Stored data entries:
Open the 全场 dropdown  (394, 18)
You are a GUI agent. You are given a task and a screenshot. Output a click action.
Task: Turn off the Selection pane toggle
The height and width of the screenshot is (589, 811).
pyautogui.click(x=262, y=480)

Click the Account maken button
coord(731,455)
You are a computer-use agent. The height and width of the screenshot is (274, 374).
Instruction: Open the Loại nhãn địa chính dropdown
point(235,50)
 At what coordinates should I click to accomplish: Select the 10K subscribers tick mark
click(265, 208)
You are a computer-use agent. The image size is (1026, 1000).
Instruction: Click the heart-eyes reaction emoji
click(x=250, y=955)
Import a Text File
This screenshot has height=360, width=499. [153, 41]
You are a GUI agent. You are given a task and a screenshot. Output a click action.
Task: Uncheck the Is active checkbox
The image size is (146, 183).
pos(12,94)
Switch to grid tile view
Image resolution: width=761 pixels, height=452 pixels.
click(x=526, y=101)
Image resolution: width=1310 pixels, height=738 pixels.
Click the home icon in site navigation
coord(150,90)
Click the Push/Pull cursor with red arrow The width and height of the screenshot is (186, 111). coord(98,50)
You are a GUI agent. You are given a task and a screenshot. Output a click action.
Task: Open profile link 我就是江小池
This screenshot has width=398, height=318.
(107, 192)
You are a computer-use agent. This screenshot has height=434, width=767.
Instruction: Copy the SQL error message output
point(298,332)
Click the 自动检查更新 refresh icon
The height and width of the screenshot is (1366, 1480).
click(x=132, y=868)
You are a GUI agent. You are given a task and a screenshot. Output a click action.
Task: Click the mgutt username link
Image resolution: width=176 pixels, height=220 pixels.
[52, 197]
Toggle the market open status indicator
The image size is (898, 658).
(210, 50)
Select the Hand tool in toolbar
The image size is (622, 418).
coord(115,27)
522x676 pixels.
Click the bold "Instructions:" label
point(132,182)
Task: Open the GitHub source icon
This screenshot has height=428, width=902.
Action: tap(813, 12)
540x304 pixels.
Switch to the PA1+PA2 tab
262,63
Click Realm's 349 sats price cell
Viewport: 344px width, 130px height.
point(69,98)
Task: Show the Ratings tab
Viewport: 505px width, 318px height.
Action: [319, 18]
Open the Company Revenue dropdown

- [Problem]: Output exactly the lines between the one containing "Image resolution: width=1310" and the final line above, both inclusive.

- [Task output]:
Image resolution: width=1310 pixels, height=738 pixels.
Click the home icon in site navigation
coord(150,90)
Click the Push/Pull cursor with red arrow The width and height of the screenshot is (186, 111). coord(98,50)
You are a GUI agent. You are given a task and a screenshot. Output a click action.
Task: Open profile link 我就是江小池
This screenshot has width=398, height=318.
(107, 192)
You are a computer-use agent. This screenshot has height=434, width=767.
Instruction: Copy the SQL error message output
point(298,332)
Click the 自动检查更新 refresh icon
The height and width of the screenshot is (1366, 1480).
click(x=132, y=868)
You are a GUI agent. You are given a task and a screenshot. Output a click action.
Task: Click the mgutt username link
Image resolution: width=176 pixels, height=220 pixels.
[52, 197]
Toggle the market open status indicator
The image size is (898, 658).
(210, 50)
Select the Hand tool in toolbar
The image size is (622, 418).
coord(115,27)
522x676 pixels.
Click the bold "Instructions:" label
point(132,182)
Task: Open the GitHub source icon
This screenshot has height=428, width=902.
Action: tap(813, 12)
540x304 pixels.
Switch to the PA1+PA2 tab
262,63
Click Realm's 349 sats price cell
Viewport: 344px width, 130px height.
point(69,98)
Task: Show the Ratings tab
Viewport: 505px width, 318px height.
Action: [319, 18]
Open the Company Revenue dropdown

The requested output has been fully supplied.